[CWE-330] Predictable Random Seeding Found in Ruby-Statistics Weibull Distribution Module

A security scanner has identified a cryptographic weakness in the ruby-statistics library, flagging the use of a predictable random number generator in a statistical distribution module. The vulnerability, classified under CWE-330 (Use of Insufficiently Random Values), appears in the Weibull distribution implementation at line 52 of lib/ruby-statistics/distribution/weibull.rb, where the code calls srand(seed) to initialize the random number generator.

The srand() function, when provided a seed value, produces deterministic output that can be reproduced if the seed is known or guessable. In security-sensitive contexts, this predictability undermines cryptographic operations, session tokens, or any function relying on randomness for protection. The ruby-statistics library, maintained by developer jasoncaryallen on the master branch, carries this flaw, which was detected by the RSOLV automated security scanner on April 30, 2026. The finding carries 80% confidence and is mapped to OWASP Top 10 category A02:2021 (Cryptographic Failures).

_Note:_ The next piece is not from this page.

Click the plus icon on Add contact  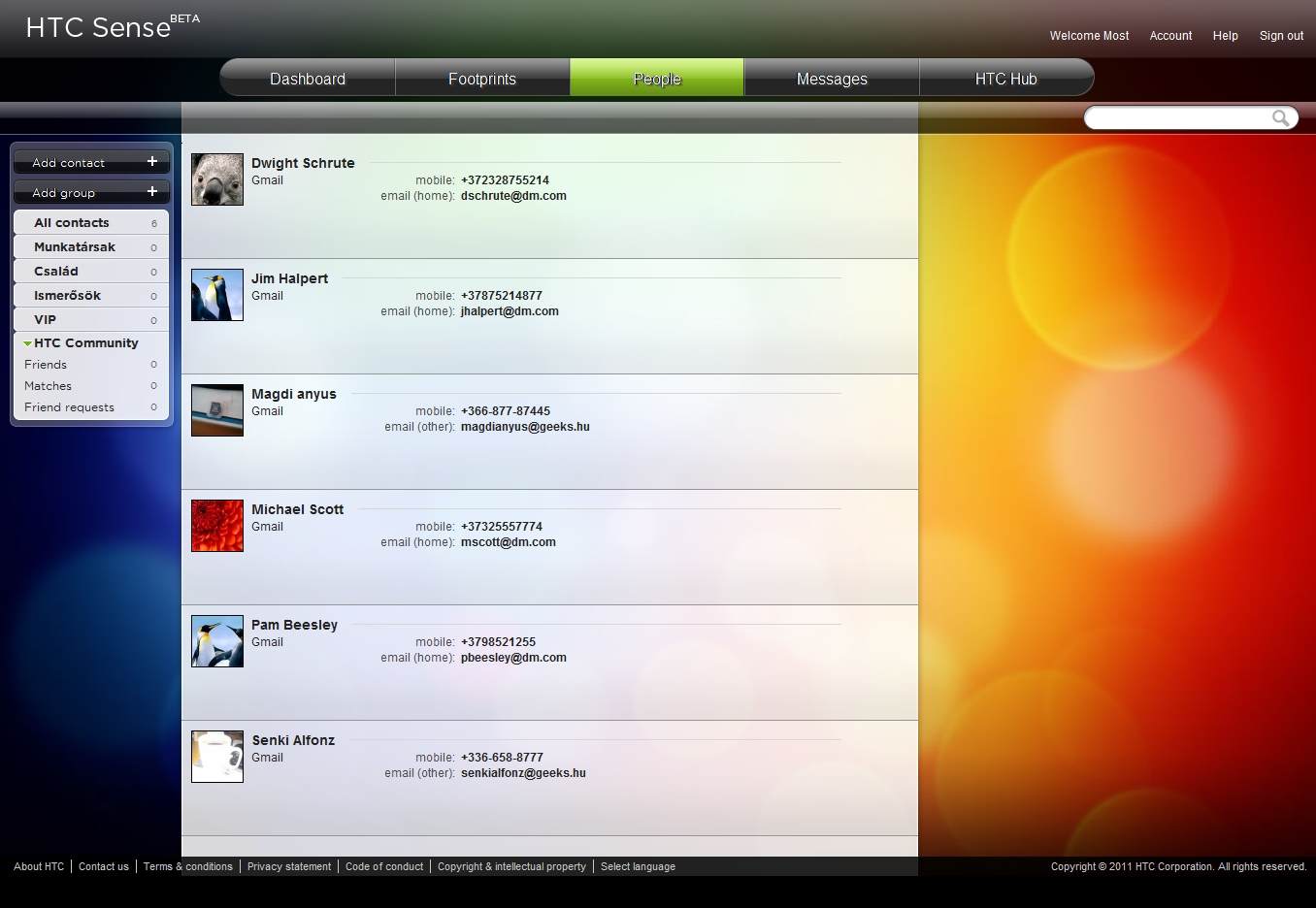[x=152, y=162]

The issue raises questions about how the library's random number capabilities are being used downstream. Statistical libraries like this one often serve as dependencies in broader applications, and developers may unknowingly incorporate predictable randomness into security-critical paths. The report recommends replacing weak seeding mechanisms with modern cryptographic alternatives, though no confirmed exploitation or downstream impact is documented. Users of the jasoncaryallen/ruby-statistics repository are advised to review their dependency chain and assess whether any security-sensitive operations depend on this module's random behavior.